**What to work on:**
Leave out pictures; repeat exactly the lines from the "You are a computer-use" line through the last of the data below.
- Opening Delimiter -
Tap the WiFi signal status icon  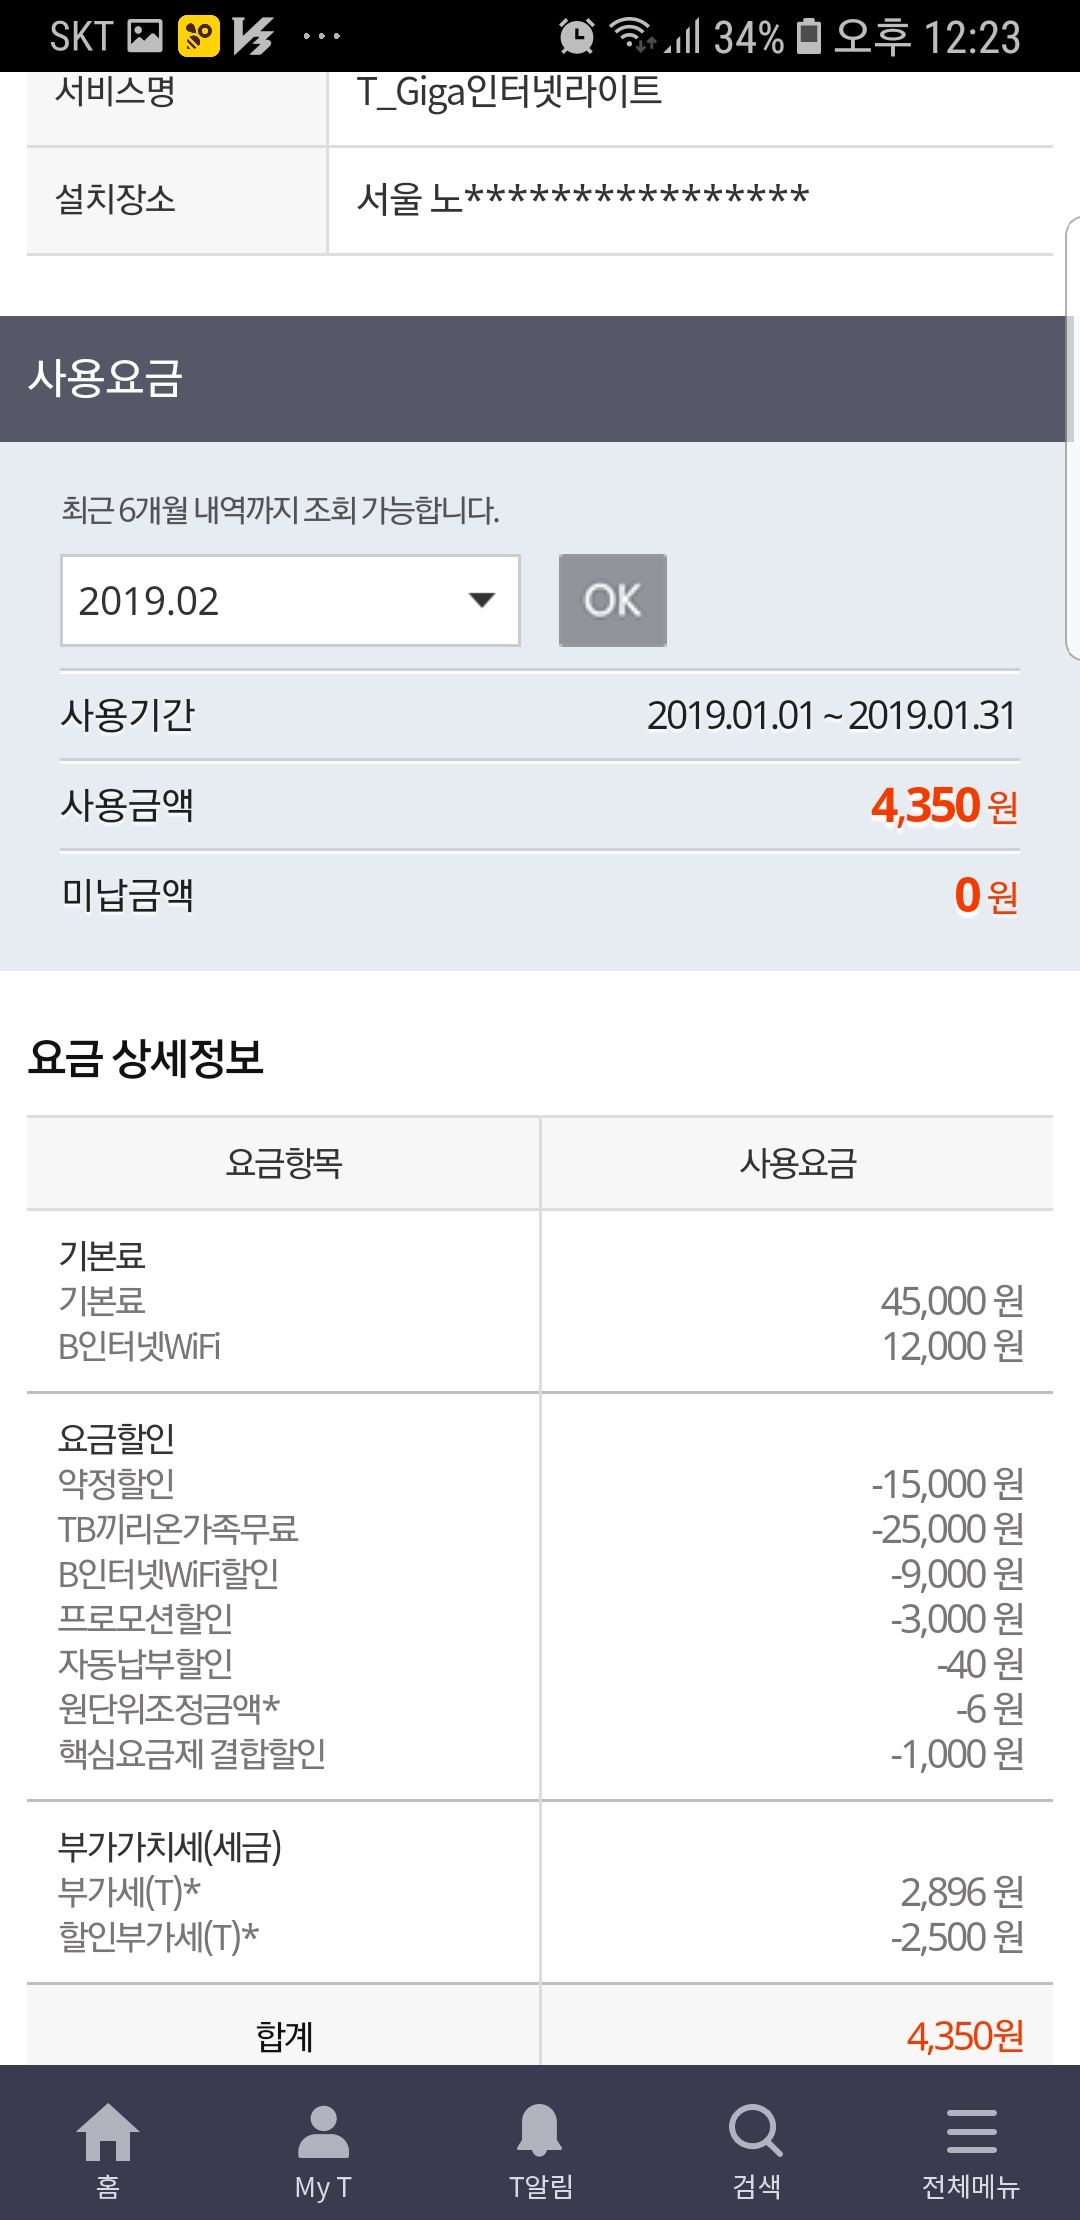(632, 35)
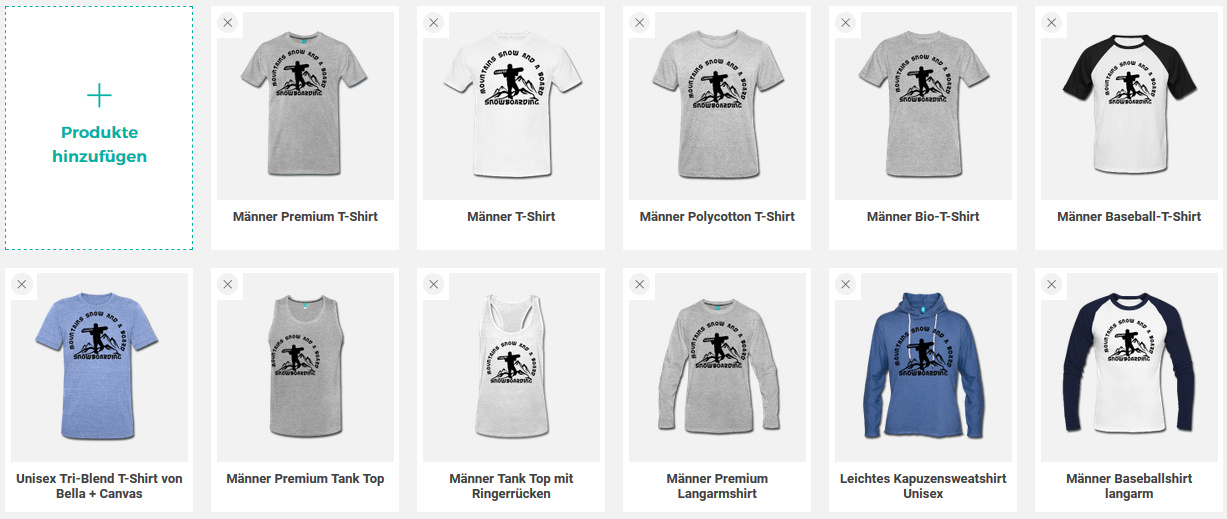Image resolution: width=1227 pixels, height=519 pixels.
Task: Remove the Männer T-Shirt product via X
Action: 434,23

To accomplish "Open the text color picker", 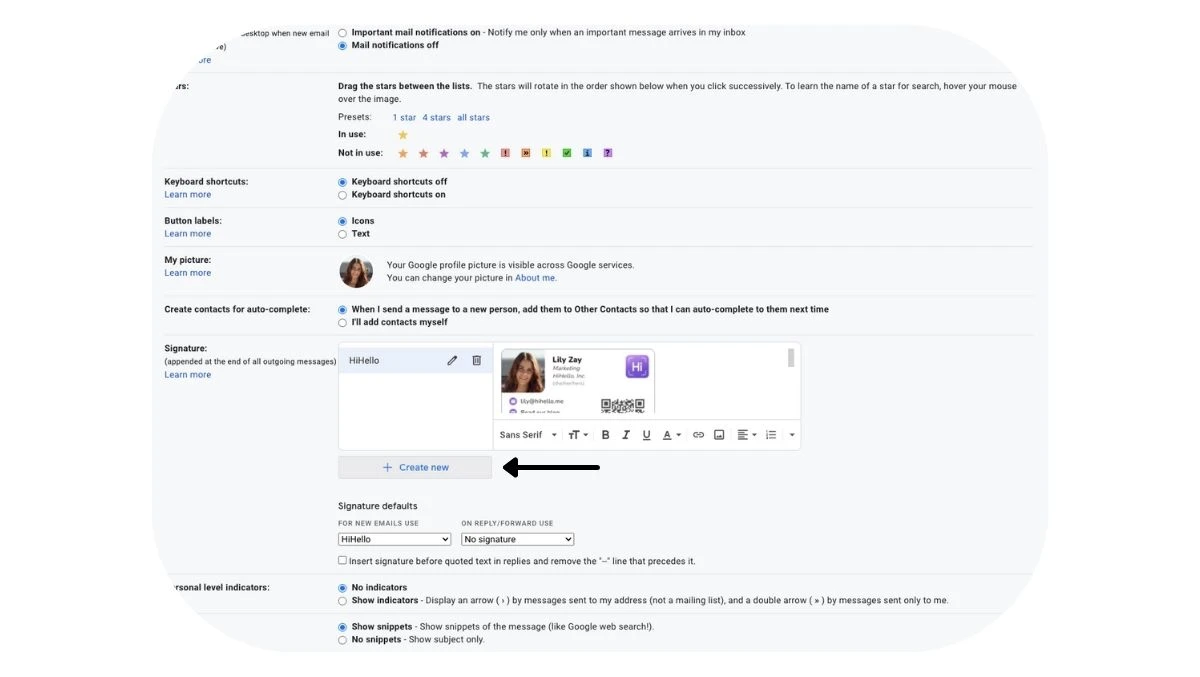I will pos(668,434).

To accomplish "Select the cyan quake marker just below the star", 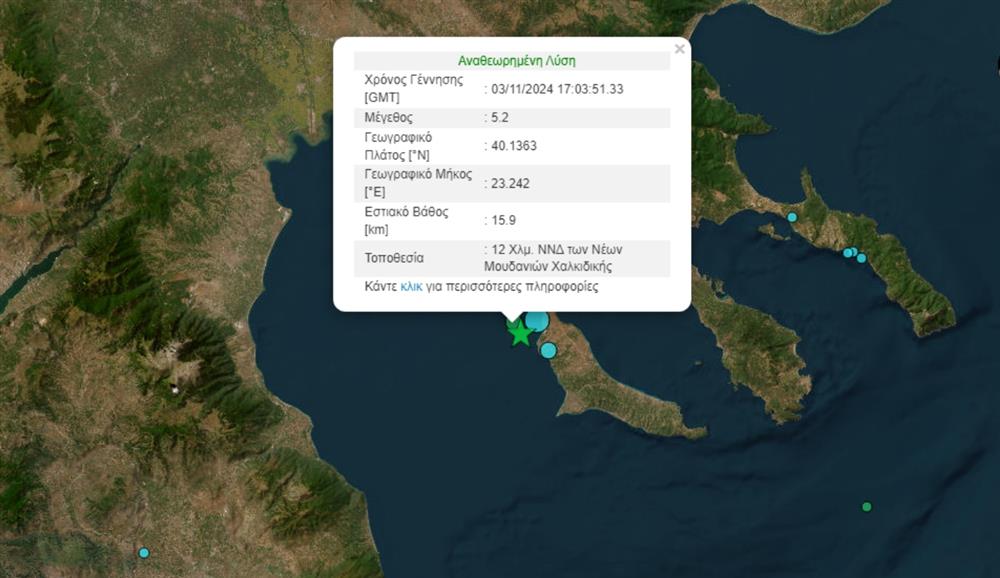I will click(548, 350).
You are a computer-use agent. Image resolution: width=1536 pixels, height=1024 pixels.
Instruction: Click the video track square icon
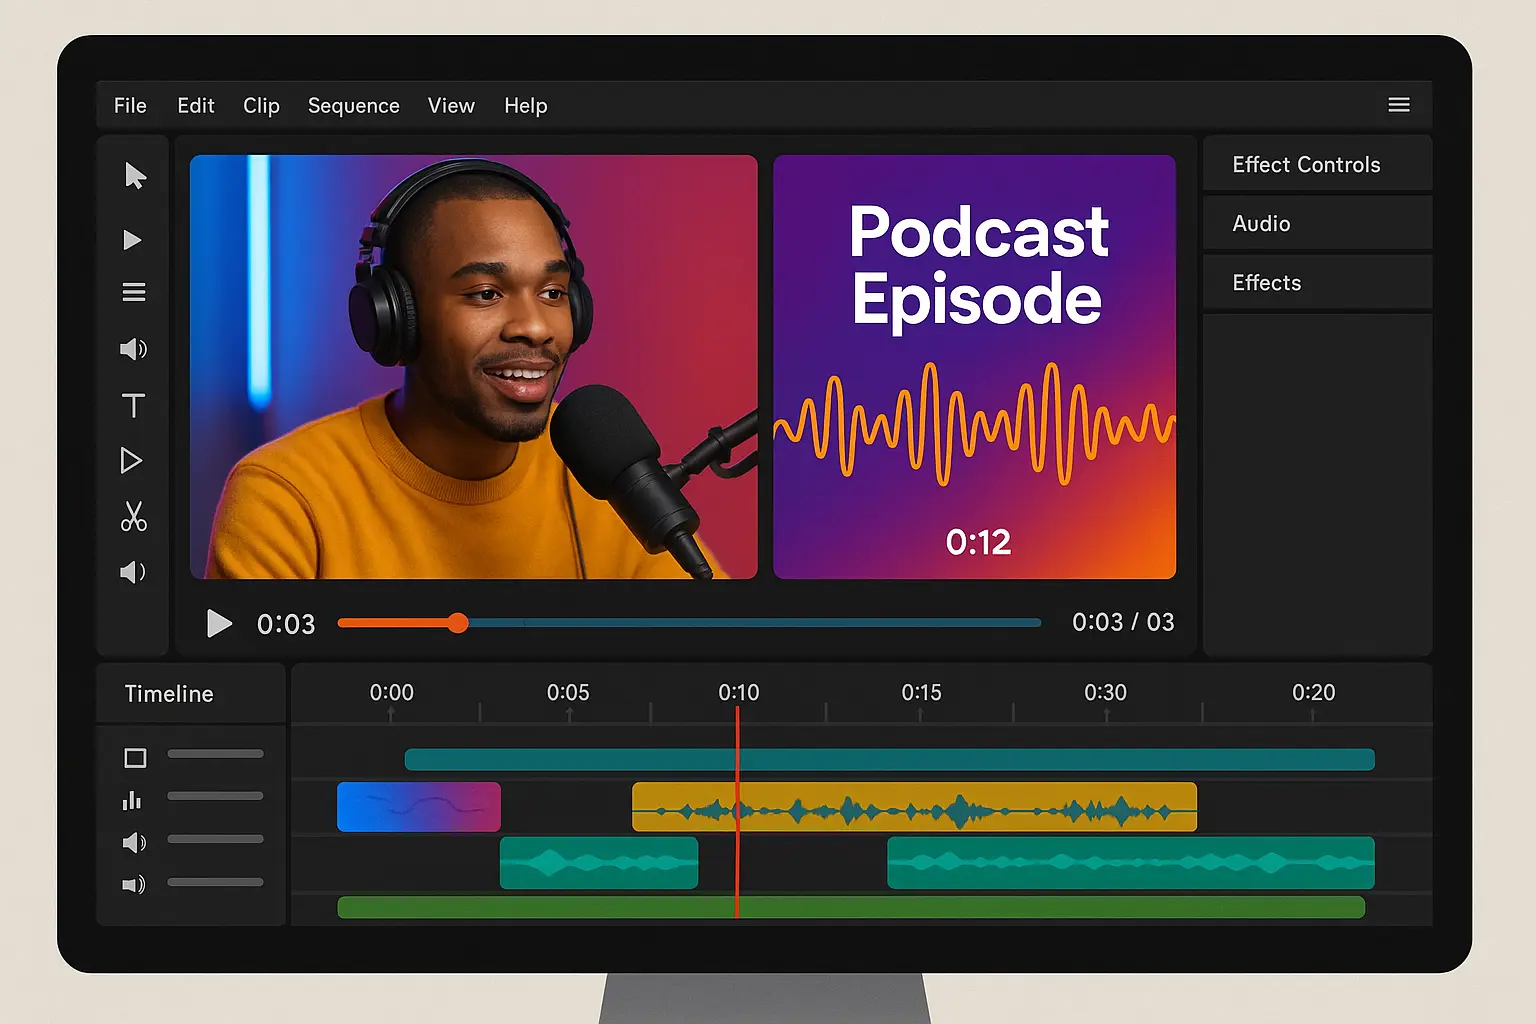(135, 758)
- Closing Delimiter -
**Reply:**
You are a computer-use agent. Image resolution: width=1536 pixels, height=1024 pixels.
Instruction: Click the video track square icon
(135, 758)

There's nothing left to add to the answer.